Specific examples of key nutrients that diabetics need in a higher amounts (when compared to those found in the ordinary daily multivitamin and mineral formulations) include vitamin B1, B6, B12, biotin, niacinamide, vitamin C, vitamin E, manganese, vanadyl sulphate, zinc, and chromium.

Diabetics also need more of alpha-lipoic acid, a universal antioxidant that can function in both the watery and fatty regions of the cells.

Alpha-lipoic acid

Alpha-lipoic acid is a powerful natural antioxidant that keeps free radicals from causing damage to nerves resulting from poorly regulated blood sugar (glucose). Alpha-lipoic acid has been used for over 30 years in Europe (especially in Germany) to counter nerve damage, including retinopathy (retinal damage) in people with diabetes (types I and 2). It also helps to improve the utilisation of glucose by muscle.

Vanadyl sulphate

Vanadyl sulphate may improve glucose control in people with type 2 diabetes. Vanadyl sulphate has been shown to increase insulin sensitivity. Due to possible insulin-like effects of vanadium, adequate amounts of this trace mineral is desirable in those with blood sugar abnormalities.


Chromium helps diabetics and pre-diabetics boost their insulin sensitivity by increasing both the number of insulin receptors on cells and the activity of those receptors. Supplementation with chromium provides better control of sugar with less insulin.

Vitamin B12 (methylcobalamin)

Japanese scientists have identified a form of vitamin B12 that protects against neurological (nerve) disease and ageing by a unique mechanism that differs from current therapies. Some of the disorders that may be preventable or treatable with this natural vitamin therapy, called methylcobalamin or mecobalamin, include peripheral neuropathies.

The word neuropathy is derived from two parts: “neuro” referring to the nerve, and “pathy” indicating disease. Peripheral neuropathy is a condition involving the nerves outside the central nervous system, mainly in the arms and legs.

Nerves are the communication lines of the body.

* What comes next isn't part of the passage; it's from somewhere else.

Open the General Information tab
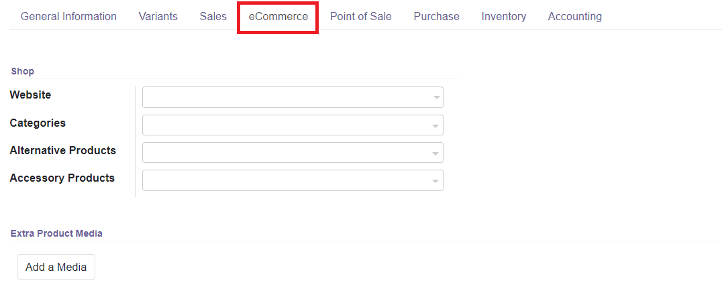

Electrical signals from the brain travel through the nerves and give instructions to various parts of the body. The body receives information from the environment through the senses and sends this information to the brain via the nerves.

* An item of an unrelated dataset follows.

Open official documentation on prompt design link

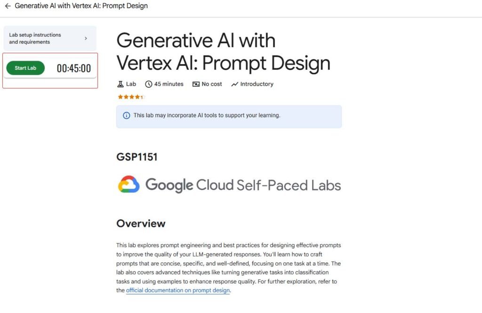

The majority of the peripheral nerves are responsible for sensations you feel such as touch, pain, and temperature. There are literally millions of these nerve endings in your fingers, hands, toes, and feet, which are designed to keep you out of danger and away from the things that are hot, cold, sharp, etc.

Symptoms of peripheral neuropathy may include: numbness or insensitivity to pain or temperature; a tingling, burning, or prickling sensation; sharp pains or cramps; extreme sensitivity to touch, even light touch; and loss of balance and coordination.

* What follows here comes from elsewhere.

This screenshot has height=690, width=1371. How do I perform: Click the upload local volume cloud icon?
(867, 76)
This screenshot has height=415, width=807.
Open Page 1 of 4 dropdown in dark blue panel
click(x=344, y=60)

The benefits of methylcobalamin for nerve health include protection against nerve damage, helping in nerve regeneration and reducing nerve pain.

Diabetics are susceptible to infections and delayed wound healing. A study has shown that diabetics who take daily supplements for one year experienced a decreased rate of illness and infections compared to study subjects who took placebos.

If you’re a diabetic or pre-diabetic, your nutritional requirements are different. Hence, remember to look for a daily multivitamin and mineral supplement that has all the above mentioned ingredients found in higher potencies.

Take one that is specially formulated for diabetics and pre-diabetics in mind to help optimise health and prevent complications.

Having said how important a good daily multivitamin and mineral supplement is for those with high blood sugar levels, it is recommended that one combines it with the neurologically active vitamin B12 – mecobalamin – because of its ability to help prevent and regenerate damaged nerves.

this article was published in www.thestar.com.my on 8 November 2010.